Effects of Inhibition on the Structure of the Catalytic Domain of Histone Lysine Demethylase KDM5

John R. Horton, Qin Chen, Xing Zhang, and Xiaodong Cheng


Department of Molecular and Cellular Oncology, University of Texas MD Anderson Cancer Center, Houston


Accumulating evidence indicates a crucial role for KDM5 family members of histone demethylases (A, B, C, and D) either as oncogenic drivers or tumor repressors (1–4). For instance, in ER+ breast cancer cells, KDM5B is overexpressed and knockdown of KDM5B in MCF7 (ER+) cells induces growth arrest through increased activity of the TGF-b signaling pathway (3). KDM5 enzymatic activities are specific for removing methyl groups from trimethylated and dimethylated histone 3 lysine 4 (H3K4me3/me2) – a chromatin mark that is associated with regions of accessible chromatin, including gene promoters and enhancers. Our laboratory’s recent studies, as well as that of others, on the development of KDM5 inhibitors have shown that inactivation of KDM5 enzymatic activity by small molecule inhibitors suppresses the growth of subtypes of human cancer cells, suggesting that KDM5 inhibition could be exploited for cancer treatment.

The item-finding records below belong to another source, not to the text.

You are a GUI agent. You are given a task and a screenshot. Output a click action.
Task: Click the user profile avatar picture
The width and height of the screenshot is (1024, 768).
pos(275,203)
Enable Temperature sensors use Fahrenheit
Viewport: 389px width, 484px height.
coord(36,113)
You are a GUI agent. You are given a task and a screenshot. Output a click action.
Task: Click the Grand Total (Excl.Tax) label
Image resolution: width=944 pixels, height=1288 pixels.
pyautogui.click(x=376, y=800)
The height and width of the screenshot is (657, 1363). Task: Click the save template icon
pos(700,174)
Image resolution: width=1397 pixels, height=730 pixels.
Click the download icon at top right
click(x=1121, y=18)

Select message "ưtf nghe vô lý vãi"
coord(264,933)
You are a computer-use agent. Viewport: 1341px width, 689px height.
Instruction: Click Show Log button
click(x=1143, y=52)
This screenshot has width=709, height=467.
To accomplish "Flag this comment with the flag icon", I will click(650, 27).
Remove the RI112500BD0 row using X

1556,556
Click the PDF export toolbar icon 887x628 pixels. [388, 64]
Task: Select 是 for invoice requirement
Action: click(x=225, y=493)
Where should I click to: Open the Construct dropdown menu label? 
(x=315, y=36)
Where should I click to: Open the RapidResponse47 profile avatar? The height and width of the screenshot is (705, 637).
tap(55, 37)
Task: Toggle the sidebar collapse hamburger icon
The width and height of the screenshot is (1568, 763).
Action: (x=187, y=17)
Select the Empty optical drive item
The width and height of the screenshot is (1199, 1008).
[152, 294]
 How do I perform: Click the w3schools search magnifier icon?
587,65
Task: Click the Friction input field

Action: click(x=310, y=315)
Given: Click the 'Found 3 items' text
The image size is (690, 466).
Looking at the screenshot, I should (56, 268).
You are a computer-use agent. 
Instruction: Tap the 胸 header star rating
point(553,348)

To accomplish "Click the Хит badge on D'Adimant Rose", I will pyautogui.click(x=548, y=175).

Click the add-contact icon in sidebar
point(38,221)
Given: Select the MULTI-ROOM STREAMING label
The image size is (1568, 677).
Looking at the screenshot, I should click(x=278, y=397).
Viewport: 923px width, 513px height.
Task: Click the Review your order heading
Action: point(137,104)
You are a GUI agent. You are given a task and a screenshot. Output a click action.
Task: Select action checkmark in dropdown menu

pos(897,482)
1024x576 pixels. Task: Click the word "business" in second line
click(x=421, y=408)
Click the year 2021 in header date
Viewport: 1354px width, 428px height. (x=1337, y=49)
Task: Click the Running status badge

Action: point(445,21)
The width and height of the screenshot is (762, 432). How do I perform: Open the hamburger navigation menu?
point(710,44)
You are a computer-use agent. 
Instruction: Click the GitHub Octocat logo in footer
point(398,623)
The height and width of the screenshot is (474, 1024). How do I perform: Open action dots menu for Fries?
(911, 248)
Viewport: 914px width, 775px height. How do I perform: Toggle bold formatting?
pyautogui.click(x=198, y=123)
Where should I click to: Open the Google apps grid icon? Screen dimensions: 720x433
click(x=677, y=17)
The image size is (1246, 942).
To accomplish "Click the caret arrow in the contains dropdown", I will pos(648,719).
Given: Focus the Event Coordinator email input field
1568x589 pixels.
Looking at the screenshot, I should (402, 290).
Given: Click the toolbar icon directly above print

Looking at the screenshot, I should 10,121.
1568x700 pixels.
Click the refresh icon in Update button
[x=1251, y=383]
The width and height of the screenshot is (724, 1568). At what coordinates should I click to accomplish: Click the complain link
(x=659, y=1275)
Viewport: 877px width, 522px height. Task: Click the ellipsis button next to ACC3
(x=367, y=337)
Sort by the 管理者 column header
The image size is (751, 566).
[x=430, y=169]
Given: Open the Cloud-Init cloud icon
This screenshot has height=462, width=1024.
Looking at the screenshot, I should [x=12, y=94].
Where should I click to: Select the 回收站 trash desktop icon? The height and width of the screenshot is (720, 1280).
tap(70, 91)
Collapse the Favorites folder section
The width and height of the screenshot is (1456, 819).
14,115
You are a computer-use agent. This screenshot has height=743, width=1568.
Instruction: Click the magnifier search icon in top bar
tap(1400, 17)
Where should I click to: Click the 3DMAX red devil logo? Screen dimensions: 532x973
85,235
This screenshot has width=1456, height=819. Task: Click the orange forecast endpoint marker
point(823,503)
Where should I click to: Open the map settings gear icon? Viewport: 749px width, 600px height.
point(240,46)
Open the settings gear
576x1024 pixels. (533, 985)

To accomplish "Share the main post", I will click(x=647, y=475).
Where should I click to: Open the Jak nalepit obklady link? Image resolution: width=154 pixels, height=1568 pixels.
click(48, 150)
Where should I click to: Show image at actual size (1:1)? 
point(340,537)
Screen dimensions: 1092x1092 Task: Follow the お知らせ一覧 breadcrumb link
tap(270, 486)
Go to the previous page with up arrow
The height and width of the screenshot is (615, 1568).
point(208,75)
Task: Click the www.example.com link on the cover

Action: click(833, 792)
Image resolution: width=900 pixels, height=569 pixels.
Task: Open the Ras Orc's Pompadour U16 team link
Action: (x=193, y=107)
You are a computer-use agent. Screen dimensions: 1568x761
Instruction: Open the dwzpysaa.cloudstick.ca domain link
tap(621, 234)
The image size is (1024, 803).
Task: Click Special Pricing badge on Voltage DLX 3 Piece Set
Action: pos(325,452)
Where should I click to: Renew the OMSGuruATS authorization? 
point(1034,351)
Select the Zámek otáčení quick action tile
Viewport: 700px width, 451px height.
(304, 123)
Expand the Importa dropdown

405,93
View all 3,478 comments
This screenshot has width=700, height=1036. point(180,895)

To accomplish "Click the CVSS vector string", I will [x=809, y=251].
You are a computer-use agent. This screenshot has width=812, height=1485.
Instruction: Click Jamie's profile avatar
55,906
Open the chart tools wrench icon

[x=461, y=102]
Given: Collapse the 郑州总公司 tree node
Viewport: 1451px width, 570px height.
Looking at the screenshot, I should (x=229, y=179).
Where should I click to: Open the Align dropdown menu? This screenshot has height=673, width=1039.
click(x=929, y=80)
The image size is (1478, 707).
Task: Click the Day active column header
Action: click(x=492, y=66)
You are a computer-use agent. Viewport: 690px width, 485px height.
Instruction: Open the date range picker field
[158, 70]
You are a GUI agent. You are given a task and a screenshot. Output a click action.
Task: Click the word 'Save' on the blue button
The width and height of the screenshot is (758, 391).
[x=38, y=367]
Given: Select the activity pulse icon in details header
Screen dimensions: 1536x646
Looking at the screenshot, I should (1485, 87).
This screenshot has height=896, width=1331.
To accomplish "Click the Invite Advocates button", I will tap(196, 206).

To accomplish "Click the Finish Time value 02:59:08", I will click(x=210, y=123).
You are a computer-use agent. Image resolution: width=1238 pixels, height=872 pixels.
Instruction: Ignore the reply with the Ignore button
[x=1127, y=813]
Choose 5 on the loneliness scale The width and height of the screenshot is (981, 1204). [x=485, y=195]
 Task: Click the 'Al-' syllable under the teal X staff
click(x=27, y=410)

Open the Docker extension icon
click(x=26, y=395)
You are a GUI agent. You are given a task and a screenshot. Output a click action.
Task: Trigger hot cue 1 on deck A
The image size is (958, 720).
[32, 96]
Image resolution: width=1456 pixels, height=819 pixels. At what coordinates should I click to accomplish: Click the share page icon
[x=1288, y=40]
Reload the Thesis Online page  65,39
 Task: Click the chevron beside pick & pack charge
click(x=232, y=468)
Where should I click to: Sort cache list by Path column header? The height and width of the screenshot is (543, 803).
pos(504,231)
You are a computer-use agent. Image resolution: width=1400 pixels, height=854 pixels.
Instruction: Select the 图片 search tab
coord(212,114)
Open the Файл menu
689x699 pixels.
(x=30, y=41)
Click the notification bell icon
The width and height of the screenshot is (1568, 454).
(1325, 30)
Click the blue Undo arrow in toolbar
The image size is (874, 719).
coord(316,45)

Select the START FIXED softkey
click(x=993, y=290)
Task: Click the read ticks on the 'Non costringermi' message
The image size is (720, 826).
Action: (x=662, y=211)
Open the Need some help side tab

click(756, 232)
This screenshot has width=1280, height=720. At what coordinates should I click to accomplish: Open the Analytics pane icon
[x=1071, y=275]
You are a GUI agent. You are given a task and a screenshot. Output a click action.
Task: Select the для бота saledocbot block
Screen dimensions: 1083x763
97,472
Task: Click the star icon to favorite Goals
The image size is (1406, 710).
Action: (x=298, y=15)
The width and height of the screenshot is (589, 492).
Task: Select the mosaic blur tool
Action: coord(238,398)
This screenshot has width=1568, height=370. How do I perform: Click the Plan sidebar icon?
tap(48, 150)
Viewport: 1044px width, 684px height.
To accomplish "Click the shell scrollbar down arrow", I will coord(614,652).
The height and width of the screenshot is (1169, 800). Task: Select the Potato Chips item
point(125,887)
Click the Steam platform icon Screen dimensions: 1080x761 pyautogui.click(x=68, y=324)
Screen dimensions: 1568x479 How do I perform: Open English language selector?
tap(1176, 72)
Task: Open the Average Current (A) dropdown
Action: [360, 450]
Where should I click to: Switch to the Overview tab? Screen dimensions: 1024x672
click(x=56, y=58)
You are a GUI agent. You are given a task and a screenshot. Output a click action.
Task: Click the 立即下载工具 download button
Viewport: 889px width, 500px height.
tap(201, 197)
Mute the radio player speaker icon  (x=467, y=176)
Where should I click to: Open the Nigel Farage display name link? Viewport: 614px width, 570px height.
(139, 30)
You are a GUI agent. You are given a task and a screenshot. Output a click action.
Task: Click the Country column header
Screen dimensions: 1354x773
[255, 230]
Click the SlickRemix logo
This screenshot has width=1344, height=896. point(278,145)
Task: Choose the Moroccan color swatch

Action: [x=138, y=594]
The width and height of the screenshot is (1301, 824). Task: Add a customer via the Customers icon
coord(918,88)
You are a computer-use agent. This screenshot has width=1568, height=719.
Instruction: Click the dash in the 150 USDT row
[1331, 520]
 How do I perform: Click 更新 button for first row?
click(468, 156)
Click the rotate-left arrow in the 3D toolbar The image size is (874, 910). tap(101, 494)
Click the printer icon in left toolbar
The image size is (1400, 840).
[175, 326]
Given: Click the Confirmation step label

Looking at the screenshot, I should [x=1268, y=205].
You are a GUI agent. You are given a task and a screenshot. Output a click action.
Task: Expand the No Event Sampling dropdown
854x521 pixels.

Here I will discuss some interesting observations we have made by examining the crystal structures of the catalytic domain of KDM5A with over twenty small molecule inhibitors (5,6).  The KDM demethylases belong to the larger family of dioxygenases that contain Fe(II) and α-ketoglutarate as cofactors in their active site.  Thus far, we have looked at inhibitors that displace α-ketoglutarate and partially utilize the metal for their binding to the enzyme. The lessons learned give potential strategies which hopefully can be utilized in the successful design of selective and potent epigenetic inhibitors of KDM5.  We hope that in the long term such an inhibitor could be developed into a new cancer drug.


1. Cao J, et al. Cell reports 6, 868-877 (2014).

2. Klein BJ, et al. Cell reports 6, 325-335 (2014).

3 .Yamamoto S, et al. Cancer Cell 25, 762-777 (2014).

4. Wang Q, et al. Biochem Biophys Res Commun. 464, 659-66 (2015).

5. Horton JR, et al. Cell Chem Biol 23, 769-781 (2016).

6. Horton JR, et al. J Med Chem. (Epub ahead of print) (2018).